Contact: Elise Lamar
213-202-5735
elamar@coh.org


City of Hope’s Takahiro “Taka” Maeda, M.D., Ph.D., is so convinced that knowing how blood cells develop will lead to better cancer therapy that he took time out from his career as a hematologist in Japan to investigate the topic.

Maeda traveled to the United States for several years’ additional training in a molecular genetics laboratory — an effort that paid off.

As a postdoctoral fellow in the lab of Memorial Sloan-Kettering Cancer Center geneticist Pier Paolo Pandolfi, M.D., Ph.D., Maeda spent five years trying to figure out what a gene initially named pokemon by Maeda’s colleagues does in B lymphocytes of the immune system.

Now, in the May 11 issue of Science, Maeda and his former colleagues report that they employed a molecular trick called a gene “knockout” to eliminate the pokemon gene — now known by the more sober name of LRF — from mouse DNA only in blood stem cells. They found that the knockout mice make no B-lymphocytes. But that is not all — they make T-cells in the wrong place: within the bone marrow, where normally only B-cells arise.

“We wanted to determine at what step in B-cell development LRF was operating,” explained Maeda. They found that LRF (which stands for leukemia/lymphoma-related factor) governs a crucial stage: the step when stem cells “decide” whether to become B- or T-cells.

The findings become even more significant when considered alongside results Maeda and colleagues published in Nature in 2005: When the researchers removed the LRF gene from the entire mouse genome, they found that cells cultured from mouse embryos were practically resistant to cancer.

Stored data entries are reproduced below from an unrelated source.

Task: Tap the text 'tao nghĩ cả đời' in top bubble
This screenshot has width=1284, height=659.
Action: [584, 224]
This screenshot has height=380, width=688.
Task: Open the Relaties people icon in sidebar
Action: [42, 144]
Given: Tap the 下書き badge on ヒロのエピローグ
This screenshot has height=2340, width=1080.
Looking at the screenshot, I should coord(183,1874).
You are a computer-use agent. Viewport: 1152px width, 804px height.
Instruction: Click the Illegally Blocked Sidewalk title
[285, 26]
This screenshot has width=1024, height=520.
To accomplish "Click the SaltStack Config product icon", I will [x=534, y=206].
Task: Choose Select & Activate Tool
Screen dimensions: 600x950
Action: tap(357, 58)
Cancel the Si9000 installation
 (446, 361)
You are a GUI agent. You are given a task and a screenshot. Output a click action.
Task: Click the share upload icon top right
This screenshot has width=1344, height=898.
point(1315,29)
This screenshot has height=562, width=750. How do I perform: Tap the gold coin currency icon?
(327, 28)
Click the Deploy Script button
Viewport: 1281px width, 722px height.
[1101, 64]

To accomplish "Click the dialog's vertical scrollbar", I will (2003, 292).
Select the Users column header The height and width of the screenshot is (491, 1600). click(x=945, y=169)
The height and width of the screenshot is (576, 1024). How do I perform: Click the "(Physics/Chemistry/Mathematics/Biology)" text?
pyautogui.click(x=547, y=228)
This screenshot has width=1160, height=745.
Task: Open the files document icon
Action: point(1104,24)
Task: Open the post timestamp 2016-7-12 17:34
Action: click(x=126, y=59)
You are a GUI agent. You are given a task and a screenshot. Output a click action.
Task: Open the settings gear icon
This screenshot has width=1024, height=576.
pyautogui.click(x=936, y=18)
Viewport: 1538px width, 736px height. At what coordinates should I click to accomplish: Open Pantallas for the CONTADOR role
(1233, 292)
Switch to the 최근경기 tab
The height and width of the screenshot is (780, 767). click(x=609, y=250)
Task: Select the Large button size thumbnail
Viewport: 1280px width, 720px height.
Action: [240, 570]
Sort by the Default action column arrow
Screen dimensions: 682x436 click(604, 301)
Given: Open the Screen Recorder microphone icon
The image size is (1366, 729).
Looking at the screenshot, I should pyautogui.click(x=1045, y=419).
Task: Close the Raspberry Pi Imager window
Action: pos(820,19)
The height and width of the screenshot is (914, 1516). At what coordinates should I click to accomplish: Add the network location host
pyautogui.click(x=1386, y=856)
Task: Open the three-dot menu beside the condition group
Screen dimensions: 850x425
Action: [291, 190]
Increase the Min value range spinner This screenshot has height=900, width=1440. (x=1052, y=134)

Maeda and colleagues then engineered one more mouse — one that made too much LRF in immune cells. “When we made a mouse that expressed high LRF in B- and T-lymphocytes, we saw very aggressive leukemia and lymphoma in the mice,” he said. He also observed high LRF expression in human diffuse large B-cell lymphoma tissues taken from patients.

The story emerging from both the Science and Nature papers is that like many oncogenes, too much LRF can cause cancer, but some LRF is absolutely required for normal development — in this case, the healthy development of B-cells.

Prior to coming to the U.S., Maeda received his doctor of medicine and doctor of philosophy degrees at Nagoya University in Japan. The Pandolfi lab seemed like an ideal place for further training, he said, because the researchers used animal models to analyze cancer-causing “proto-oncogenes” and tumor suppressor genes, which protect against cancer.

“I went to Sloan-Kettering because I wanted to work on mouse models,” said Maeda, who as a clinician in Japan had done research using cultured cells. “I wanted to learn how these genes work in vivo. Now I think I am too much of mouse-model guy, so I need to get back to humans.”

Now, Maeda has arrived at City of Hope, ready to combine what he learned in the clinic in Japan with what he discovered studying mouse genes that cause leukemia and lymphoma. Maeda was appointed assistant professor in the Department of Hematopoietic Stem Cell & Leukemia Research earlier this year.

Maeda plans to continue to work on LRF, which represents a potential target for anti-cancer therapy. He also will analyze another unnamed gene associated with cancer, this one for a more personal reason. “In Japan, I had a leukemia patient with a mutation in that gene,” he said. “He was 25 years old when he died, and I was his primary doctor. I feel like it is fate to work on something related to this patient.”

Maeda finds his new home a good place “to get back to humans.”

“At City of Hope, it is a great advantage to work with people doing clinical research and to have clinical samples available,” he said. Maeda will devote himself full-time to research in his lab, which is currently housed in the Flower Building.